PROBLEM DETAILS:
Put the part of the items below that opens with the line containing "Describe the element" and closes with the line containing "at that location." into a JSON list of strings, one string per line, with blank lines skipped. Leave the pictures out of the answer.

RECORDS TO PROCESS:

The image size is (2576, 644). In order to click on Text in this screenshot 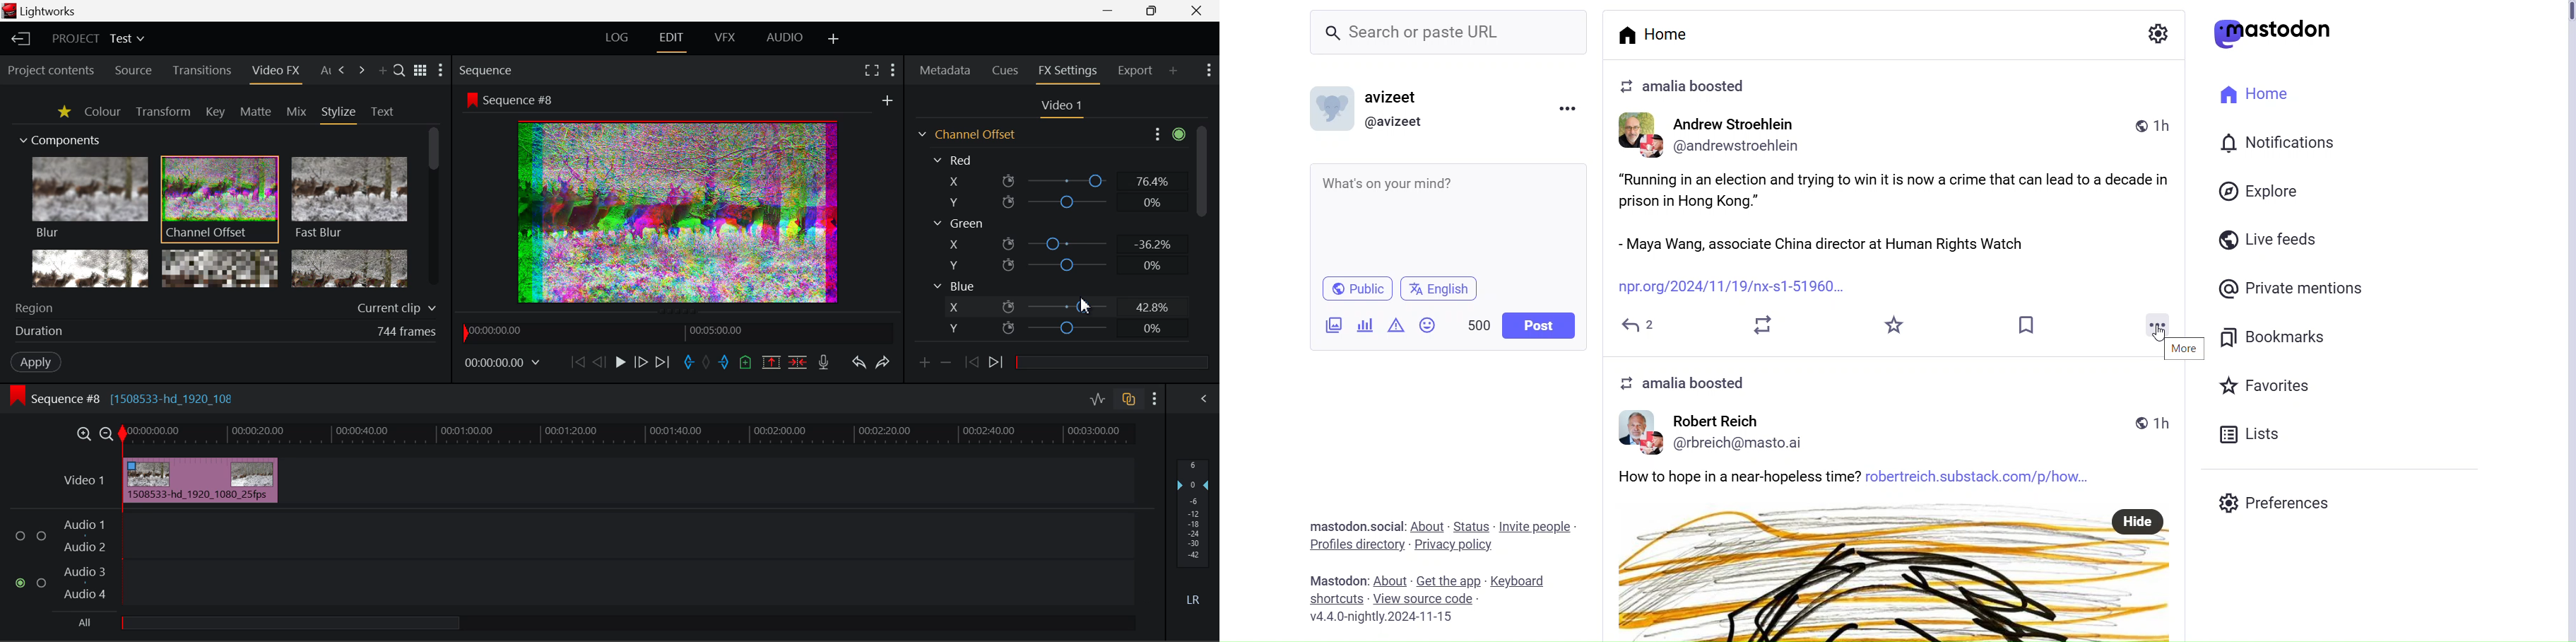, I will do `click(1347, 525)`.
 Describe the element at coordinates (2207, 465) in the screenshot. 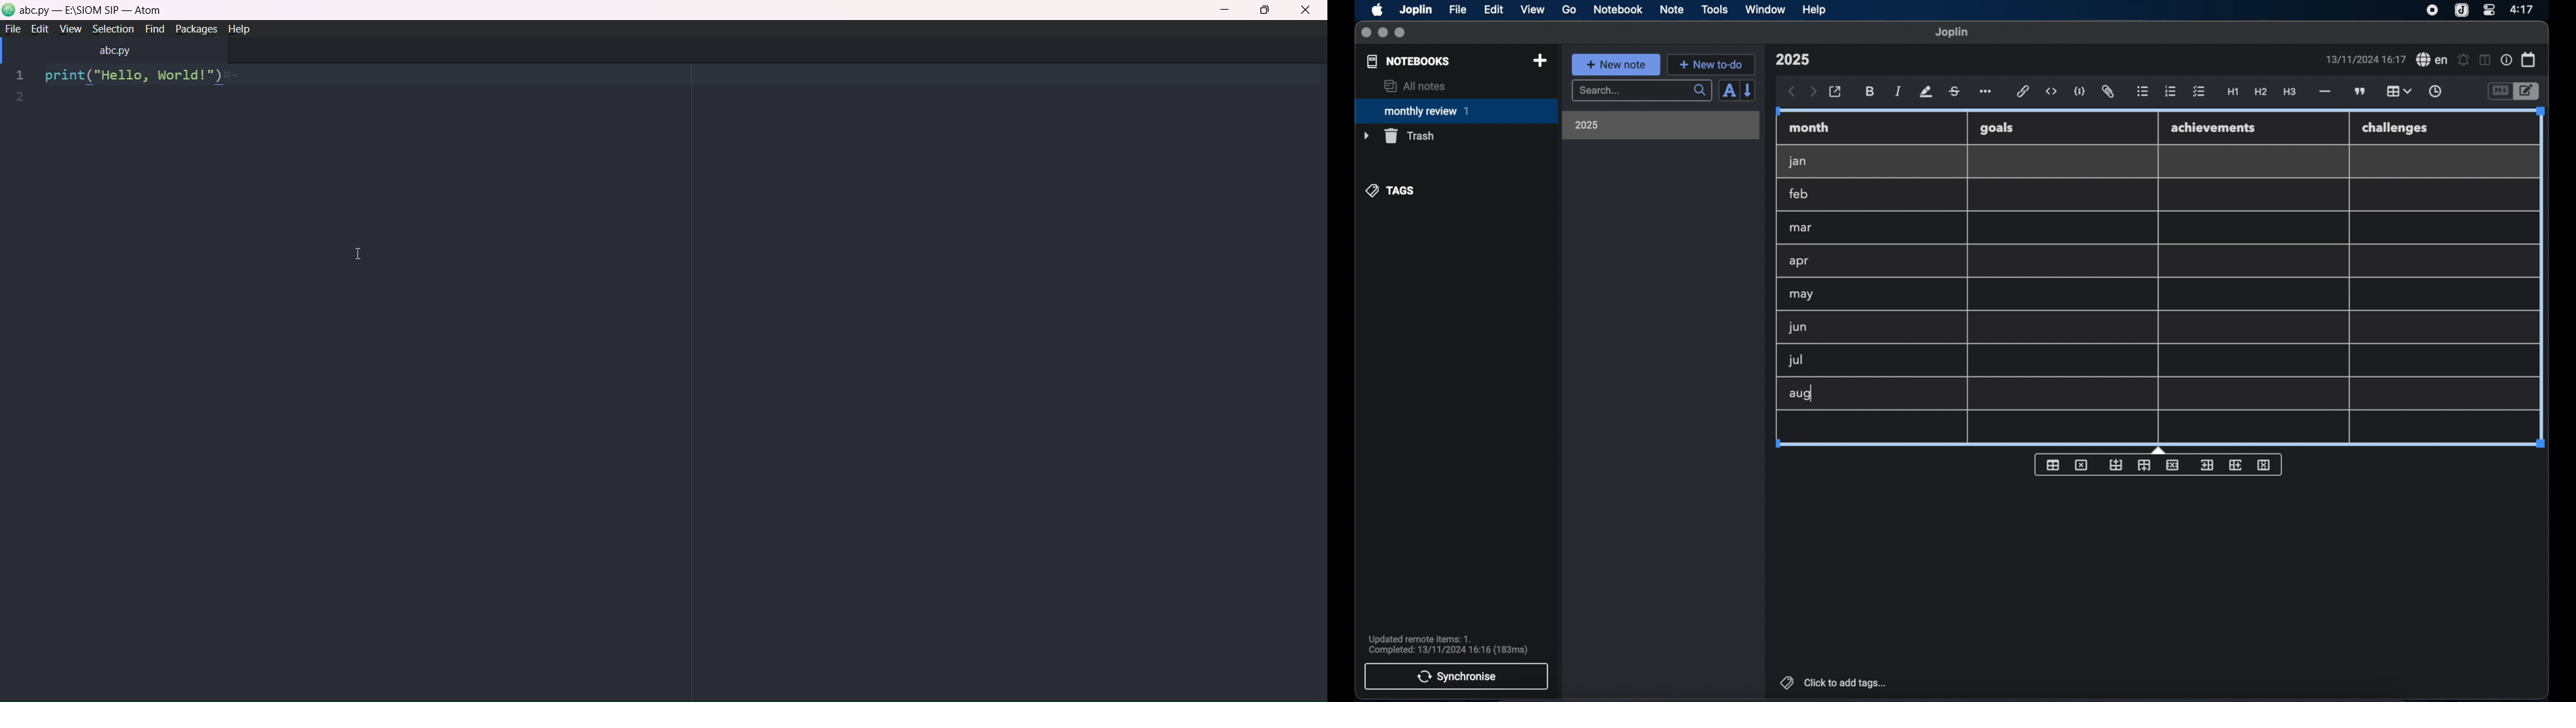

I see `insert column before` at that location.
--
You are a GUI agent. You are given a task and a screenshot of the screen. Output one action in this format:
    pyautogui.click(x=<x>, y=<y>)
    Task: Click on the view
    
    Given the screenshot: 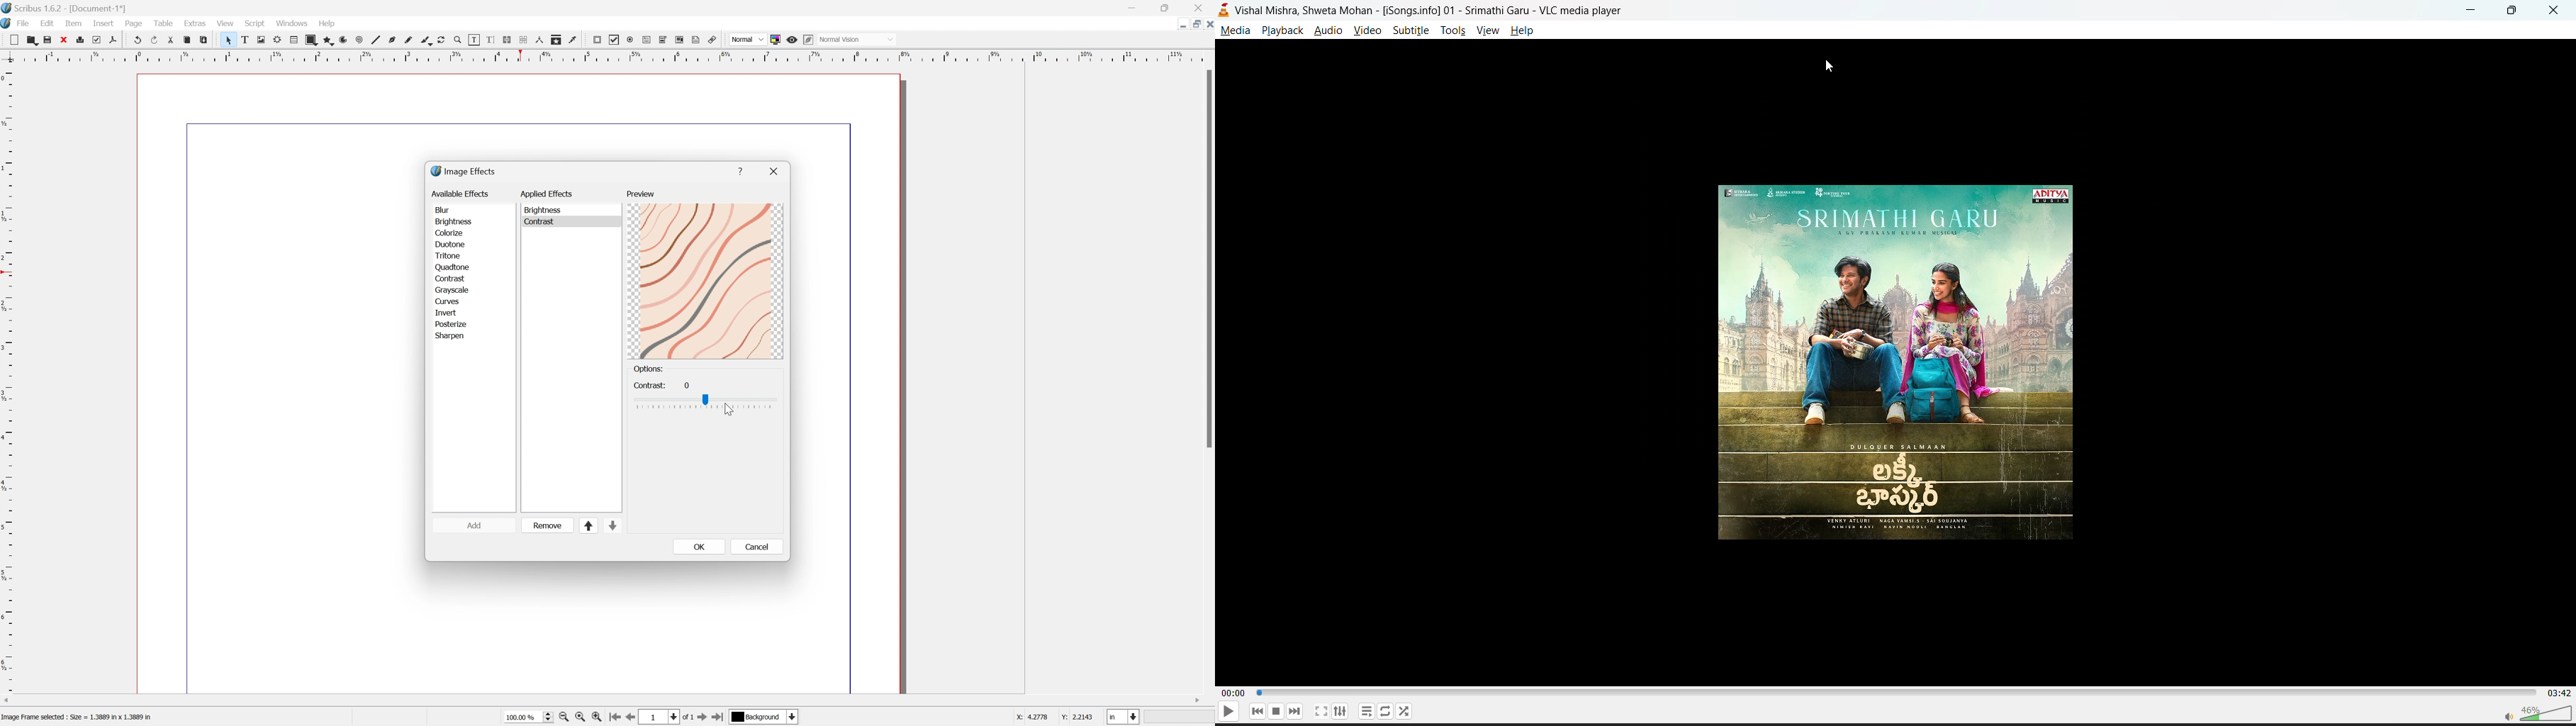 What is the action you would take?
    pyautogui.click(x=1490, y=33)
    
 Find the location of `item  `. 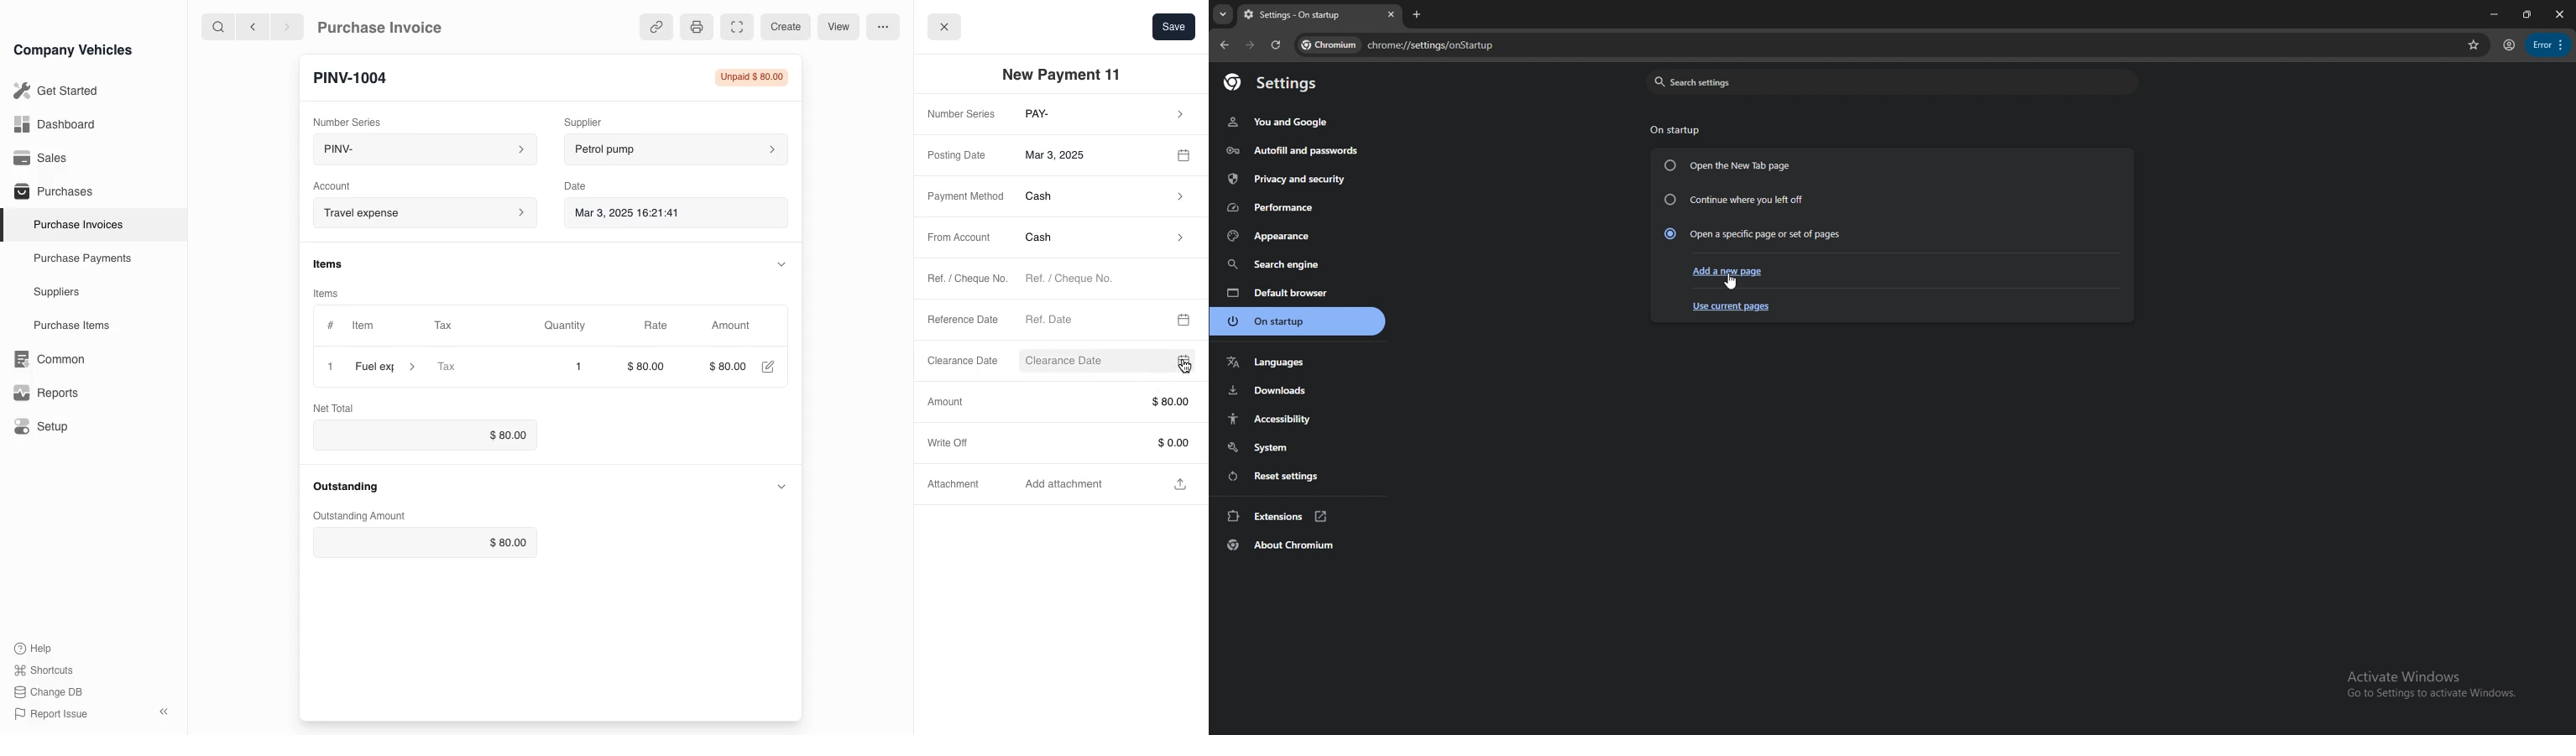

WRITTEN REPLY:
[
  " Describe the element at coordinates (2207, 465) in the screenshot. ",
  "I see `insert column before` at that location."
]